The minister also said motorists seeking petrol without ethanol would have to pay more because supplying a separate fuel would involve additional production, storage and distribution costs. His remarks indicated that the government does not plan to restore cheaper, widely available ethanol-free petrol alongside the nationwide E20 programme.
Petrol containing 20 per cent ethanol has become the standard transport fuel across the country after the government advanced its blending target by five years. All petrol supplied from April 2026 is required to meet the E20 specification, while new Bharat Stage-VI vehicles must comply fully with emissions and performance standards for the blend.
The policy has faced mounting criticism from vehicle owners, consumer groups and opposition parties. Complaints have centred on lower mileage, compatibility concerns involving older vehicles, possible deterioration of rubber and plastic components, and the absence of a readily available alternative at fuel stations.

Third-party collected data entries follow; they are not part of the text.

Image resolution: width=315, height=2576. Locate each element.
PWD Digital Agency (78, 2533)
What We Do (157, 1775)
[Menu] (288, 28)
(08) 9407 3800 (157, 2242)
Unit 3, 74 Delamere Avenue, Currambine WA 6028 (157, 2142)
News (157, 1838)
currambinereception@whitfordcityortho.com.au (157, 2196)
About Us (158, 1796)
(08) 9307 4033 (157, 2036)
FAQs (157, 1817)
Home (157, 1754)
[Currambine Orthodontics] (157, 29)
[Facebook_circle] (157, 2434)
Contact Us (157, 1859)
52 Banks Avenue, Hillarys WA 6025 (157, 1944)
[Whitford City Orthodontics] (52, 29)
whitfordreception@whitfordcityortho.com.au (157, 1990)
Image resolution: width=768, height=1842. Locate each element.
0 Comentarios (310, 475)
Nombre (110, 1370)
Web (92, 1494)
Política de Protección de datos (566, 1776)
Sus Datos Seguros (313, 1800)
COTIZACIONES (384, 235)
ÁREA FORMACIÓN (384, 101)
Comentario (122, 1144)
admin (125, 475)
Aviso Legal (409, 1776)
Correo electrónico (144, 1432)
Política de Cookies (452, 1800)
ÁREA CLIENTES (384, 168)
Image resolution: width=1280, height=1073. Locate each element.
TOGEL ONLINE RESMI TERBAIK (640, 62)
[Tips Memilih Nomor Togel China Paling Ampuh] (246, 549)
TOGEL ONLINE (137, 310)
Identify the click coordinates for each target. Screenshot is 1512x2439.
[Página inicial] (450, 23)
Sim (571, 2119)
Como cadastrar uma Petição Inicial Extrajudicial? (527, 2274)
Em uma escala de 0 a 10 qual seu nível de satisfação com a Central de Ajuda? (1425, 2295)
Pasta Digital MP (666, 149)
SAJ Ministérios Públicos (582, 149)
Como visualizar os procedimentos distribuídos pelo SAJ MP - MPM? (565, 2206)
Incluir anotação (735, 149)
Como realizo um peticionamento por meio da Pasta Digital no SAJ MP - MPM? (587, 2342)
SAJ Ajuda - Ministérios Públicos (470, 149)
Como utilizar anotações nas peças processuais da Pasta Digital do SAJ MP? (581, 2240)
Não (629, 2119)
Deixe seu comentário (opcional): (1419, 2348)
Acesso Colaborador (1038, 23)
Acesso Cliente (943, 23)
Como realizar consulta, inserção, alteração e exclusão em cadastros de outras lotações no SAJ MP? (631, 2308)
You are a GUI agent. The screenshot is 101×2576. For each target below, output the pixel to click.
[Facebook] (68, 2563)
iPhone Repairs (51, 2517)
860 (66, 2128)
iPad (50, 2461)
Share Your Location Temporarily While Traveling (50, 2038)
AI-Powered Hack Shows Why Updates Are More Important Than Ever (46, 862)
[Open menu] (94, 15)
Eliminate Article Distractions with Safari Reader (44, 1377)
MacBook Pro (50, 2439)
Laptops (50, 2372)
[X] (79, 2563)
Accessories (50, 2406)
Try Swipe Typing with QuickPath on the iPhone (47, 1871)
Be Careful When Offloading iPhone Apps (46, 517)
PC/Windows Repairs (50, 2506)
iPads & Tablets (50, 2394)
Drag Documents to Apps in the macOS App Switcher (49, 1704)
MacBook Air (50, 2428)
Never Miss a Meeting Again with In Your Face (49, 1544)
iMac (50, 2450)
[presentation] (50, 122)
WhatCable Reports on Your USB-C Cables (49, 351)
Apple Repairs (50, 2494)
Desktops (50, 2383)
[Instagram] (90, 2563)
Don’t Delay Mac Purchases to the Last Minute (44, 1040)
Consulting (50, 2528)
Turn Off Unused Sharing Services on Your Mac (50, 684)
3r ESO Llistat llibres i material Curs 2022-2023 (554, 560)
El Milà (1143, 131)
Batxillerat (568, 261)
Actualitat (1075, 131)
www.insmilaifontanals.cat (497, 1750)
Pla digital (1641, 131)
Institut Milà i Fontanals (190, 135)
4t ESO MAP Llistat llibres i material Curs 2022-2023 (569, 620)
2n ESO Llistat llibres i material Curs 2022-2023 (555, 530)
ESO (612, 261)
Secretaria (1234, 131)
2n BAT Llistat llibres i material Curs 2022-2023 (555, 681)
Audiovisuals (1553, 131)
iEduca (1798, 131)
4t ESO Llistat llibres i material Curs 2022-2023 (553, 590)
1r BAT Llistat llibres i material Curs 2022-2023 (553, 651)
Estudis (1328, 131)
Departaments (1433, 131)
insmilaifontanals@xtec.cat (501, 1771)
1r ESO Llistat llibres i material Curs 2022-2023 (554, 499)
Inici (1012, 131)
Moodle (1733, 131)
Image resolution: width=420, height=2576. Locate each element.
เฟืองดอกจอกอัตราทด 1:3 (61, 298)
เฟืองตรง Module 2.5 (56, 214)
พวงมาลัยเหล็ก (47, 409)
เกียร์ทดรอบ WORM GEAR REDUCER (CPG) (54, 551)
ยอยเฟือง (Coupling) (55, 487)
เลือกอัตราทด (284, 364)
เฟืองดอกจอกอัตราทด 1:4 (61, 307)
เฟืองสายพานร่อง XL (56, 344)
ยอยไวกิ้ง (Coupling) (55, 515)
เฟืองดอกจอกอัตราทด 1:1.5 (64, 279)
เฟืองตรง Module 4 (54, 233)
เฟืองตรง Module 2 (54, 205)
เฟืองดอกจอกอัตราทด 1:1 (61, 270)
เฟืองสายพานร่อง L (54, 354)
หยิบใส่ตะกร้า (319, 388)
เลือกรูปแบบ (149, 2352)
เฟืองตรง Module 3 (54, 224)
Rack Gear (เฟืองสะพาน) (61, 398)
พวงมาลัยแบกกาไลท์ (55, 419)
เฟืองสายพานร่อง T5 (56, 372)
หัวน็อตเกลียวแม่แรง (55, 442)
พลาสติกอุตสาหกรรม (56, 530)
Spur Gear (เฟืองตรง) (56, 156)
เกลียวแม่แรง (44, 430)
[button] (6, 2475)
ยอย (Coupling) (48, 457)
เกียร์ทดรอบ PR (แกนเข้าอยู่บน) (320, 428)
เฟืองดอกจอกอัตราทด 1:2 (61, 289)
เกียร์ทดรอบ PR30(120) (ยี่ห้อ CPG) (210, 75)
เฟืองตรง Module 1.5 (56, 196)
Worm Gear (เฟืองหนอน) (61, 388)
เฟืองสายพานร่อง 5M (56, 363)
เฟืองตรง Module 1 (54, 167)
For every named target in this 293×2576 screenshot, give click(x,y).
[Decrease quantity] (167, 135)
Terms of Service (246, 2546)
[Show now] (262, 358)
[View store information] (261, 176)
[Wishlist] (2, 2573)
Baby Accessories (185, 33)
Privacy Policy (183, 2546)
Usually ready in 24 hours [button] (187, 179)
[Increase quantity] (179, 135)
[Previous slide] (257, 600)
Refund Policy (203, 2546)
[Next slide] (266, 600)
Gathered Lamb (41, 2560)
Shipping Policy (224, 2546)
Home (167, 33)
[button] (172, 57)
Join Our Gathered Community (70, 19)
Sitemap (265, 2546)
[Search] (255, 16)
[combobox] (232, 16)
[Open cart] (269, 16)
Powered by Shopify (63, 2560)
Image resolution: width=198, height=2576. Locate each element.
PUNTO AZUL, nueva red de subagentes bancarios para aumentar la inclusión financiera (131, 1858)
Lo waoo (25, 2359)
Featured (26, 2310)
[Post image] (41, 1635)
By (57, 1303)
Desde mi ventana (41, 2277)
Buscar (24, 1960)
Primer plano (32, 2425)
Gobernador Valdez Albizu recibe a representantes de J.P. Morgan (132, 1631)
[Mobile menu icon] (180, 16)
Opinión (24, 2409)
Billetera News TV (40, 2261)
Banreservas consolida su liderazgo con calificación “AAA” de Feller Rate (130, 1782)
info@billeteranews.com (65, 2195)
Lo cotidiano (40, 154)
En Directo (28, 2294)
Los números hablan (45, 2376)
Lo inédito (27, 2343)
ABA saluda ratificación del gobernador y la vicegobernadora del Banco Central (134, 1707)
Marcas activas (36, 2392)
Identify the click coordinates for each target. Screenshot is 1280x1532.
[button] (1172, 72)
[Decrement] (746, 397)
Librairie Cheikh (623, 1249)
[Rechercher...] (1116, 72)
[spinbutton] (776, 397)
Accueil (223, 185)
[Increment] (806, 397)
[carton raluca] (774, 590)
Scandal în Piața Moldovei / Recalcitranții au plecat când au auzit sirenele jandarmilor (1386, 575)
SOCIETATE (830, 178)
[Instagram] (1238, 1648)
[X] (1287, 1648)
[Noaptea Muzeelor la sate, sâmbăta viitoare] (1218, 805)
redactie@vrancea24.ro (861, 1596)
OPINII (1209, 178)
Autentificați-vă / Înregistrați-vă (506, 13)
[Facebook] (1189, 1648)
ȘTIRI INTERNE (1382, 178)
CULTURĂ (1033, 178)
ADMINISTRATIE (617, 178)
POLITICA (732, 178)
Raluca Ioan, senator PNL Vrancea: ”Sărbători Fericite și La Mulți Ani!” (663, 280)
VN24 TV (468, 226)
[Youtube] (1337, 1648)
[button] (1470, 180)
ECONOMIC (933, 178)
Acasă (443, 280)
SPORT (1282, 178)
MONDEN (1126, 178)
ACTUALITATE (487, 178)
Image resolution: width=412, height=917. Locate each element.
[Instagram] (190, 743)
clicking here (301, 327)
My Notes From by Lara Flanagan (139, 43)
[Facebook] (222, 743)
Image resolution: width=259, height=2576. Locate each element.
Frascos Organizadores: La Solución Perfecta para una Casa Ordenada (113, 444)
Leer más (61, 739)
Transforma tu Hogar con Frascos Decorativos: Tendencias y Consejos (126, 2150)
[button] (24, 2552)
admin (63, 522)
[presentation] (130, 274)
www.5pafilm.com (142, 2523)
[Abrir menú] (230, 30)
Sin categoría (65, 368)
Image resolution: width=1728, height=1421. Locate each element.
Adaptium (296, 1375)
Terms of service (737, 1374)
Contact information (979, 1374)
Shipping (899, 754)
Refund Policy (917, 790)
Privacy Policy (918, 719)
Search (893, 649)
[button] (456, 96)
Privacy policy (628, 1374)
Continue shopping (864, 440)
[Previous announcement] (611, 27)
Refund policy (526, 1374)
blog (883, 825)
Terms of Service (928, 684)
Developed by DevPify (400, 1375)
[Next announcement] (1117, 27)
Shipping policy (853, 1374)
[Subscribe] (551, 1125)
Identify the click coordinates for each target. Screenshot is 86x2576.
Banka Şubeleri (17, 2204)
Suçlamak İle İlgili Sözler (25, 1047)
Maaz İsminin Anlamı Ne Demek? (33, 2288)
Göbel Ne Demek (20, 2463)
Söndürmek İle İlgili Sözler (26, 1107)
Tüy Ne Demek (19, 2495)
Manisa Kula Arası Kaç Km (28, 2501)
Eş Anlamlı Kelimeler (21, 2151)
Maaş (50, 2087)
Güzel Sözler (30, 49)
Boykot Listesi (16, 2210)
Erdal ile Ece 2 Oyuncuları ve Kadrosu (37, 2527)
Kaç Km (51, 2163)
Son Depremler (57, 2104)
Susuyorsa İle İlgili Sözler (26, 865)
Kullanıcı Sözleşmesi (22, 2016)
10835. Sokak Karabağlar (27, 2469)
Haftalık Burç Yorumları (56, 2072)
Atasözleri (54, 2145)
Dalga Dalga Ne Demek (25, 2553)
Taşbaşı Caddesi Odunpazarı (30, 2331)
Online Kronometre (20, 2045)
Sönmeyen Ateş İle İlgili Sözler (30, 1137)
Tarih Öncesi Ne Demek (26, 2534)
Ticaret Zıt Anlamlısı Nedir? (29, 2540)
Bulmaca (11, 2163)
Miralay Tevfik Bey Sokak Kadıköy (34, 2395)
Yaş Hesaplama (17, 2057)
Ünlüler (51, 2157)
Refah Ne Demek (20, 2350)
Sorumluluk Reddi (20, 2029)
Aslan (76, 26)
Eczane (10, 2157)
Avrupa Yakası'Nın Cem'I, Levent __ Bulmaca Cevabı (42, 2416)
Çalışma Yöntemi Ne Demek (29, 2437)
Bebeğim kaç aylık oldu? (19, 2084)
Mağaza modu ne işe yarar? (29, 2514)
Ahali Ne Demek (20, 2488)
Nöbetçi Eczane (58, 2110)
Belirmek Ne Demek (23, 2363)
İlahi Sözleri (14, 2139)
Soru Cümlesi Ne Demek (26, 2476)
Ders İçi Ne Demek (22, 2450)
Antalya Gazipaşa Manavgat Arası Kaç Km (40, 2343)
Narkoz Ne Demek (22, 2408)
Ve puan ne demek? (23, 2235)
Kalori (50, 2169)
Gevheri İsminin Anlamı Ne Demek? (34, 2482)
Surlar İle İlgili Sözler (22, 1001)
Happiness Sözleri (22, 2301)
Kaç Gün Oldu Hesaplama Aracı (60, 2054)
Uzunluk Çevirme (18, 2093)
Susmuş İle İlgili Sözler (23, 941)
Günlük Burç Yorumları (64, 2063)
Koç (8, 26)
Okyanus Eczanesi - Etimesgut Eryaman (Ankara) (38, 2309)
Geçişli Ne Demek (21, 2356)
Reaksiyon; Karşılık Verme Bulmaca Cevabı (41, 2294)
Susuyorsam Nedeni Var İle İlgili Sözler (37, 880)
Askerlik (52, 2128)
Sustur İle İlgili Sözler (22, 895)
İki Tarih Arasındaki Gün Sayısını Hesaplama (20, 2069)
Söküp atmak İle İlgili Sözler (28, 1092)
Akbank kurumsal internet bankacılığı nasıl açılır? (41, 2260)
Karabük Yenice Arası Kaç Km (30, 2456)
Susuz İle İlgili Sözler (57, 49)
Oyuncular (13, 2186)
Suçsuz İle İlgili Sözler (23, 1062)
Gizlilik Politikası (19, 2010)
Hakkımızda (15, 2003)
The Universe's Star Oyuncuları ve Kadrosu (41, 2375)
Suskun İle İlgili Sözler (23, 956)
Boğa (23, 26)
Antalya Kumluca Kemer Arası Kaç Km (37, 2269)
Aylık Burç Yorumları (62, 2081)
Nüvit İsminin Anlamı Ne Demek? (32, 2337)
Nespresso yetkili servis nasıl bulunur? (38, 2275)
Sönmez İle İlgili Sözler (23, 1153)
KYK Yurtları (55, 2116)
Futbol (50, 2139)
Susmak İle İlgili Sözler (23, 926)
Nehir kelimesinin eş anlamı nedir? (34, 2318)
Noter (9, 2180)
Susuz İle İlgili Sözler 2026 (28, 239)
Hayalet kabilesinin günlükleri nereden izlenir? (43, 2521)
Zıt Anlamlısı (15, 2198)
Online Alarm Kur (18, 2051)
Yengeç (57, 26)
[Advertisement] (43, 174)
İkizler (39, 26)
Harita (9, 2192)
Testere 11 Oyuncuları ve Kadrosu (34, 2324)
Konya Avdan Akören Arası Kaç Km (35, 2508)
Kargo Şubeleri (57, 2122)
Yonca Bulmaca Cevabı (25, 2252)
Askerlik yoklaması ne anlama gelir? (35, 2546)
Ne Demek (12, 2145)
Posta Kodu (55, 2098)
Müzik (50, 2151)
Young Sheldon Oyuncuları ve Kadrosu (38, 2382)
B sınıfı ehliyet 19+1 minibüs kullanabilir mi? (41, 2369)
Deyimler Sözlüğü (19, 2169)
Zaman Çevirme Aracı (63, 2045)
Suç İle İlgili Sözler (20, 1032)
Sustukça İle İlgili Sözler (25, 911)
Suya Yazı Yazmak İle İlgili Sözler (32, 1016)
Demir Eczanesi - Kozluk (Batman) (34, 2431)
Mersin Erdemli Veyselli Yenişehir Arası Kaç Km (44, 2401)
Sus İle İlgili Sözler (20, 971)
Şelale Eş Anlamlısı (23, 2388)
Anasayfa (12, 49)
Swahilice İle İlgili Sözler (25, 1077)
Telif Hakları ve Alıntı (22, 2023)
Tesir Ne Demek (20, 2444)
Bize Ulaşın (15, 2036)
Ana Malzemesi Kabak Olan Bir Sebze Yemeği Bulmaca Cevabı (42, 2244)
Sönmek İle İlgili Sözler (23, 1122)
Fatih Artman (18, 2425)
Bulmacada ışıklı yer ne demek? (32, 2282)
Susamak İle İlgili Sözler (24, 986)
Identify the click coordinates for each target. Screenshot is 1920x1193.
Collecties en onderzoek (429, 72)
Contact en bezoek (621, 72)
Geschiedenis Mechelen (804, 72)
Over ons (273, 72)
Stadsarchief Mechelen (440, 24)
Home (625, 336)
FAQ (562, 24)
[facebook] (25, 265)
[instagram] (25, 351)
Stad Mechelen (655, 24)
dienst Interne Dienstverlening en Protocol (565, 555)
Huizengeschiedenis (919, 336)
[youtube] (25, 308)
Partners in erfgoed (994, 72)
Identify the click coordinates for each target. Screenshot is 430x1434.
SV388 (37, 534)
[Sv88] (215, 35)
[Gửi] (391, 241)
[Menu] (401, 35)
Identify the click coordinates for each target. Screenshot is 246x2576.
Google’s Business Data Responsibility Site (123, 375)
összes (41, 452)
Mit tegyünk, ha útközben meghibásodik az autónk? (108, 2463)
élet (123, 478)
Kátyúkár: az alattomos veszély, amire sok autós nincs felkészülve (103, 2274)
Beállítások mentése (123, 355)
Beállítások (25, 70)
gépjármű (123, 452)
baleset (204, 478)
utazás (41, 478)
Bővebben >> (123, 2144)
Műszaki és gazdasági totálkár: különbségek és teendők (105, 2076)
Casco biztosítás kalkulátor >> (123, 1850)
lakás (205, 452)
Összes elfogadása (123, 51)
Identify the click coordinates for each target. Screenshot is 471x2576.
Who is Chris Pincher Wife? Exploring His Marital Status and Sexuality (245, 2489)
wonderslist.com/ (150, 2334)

The Petroleum and Natural Gas Ministry has acknowledged that E20 may reduce fuel efficiency by about 3 per cent to 5 per cent in some vehicles. The impact varies according to engine design, driving conditions and whether the vehicle was calibrated for higher ethanol content. Ethanol contains less energy per litre than petrol, meaning more fuel may be required to travel the same distance.
Officials and automobile manufacturers maintain that E20 does not present a widespread engine-damage risk when vehicles are properly maintained. Testing conducted by the Automotive Research Association of India, fuel companies, vehicle manufacturers and research institutions has found no broad pattern of mechanical failure linked to the blend.
The dispute has nevertheless intensified because many cars and two-wheelers sold before the adoption of E20 were originally certified for E10 or lower blends. Owners have sought clearer guarantees from manufacturers on warranties, component durability and long-term maintenance costs. Consumer advocates have also questioned why ethanol blending has not resulted in lower pump prices.
Gadkari said consumers would continue to have access to suitable fuel choices, but indicated that pure petrol would be priced as a premium product. Oil companies would need separate tanks, transport arrangements and dispensing facilities to offer it at scale, raising the cost of supplying a fuel purchased by a smaller section of motorists.
The minister has long promoted ethanol, methanol, hydrogen, compressed biogas and electric mobility as alternatives to conventional fuels. He has argued that diversification can reduce the country’s large energy import bill while supporting rural industries and converting agricultural residue into commercially valuable fuel.
Questions about a possible conflict of interest gained traction after attention turned to CIAN Agro Industries and Infrastructure, a listed company led by Gadkari’s son Nikhil Gadkari. The company operates across agro-processing, edible oils, infrastructure and other businesses and has expanded into ethanol production.
Gadkari said the family’s commercial activities existed before the government accelerated the blending programme and that neither he nor his sons shaped national policy for private gain. He maintained that ethanol represented a limited component of the group’s overall operations and challenged critics to produce evidence of wrongdoing.
The government has defended the programme as an energy-security measure that reduces crude imports and supports domestic feedstock producers. Ethanol is manufactured from sugarcane derivatives, damaged food grains, maize and other agricultural materials. Policy changes have encouraged greater use of grain-based ethanol to reduce dependence on sugar production cycles.
The programme has attracted substantial investment in distilleries, storage facilities and supply networks. Banks and companies have committed large sums to new capacity, making any reversal to lower blending levels economically disruptive. The government has said a retreat from E20 could threaten investments and weaken demand for crops used in biofuel production.
Environmental benefits remain part of the official case, though researchers say the overall impact depends on cultivation methods, water use, transport, processing energy and changes in land use. Ethanol can reduce some tailpipe emissions and improve octane levels, but poorly managed production may increase pressure on food supplies and natural resources.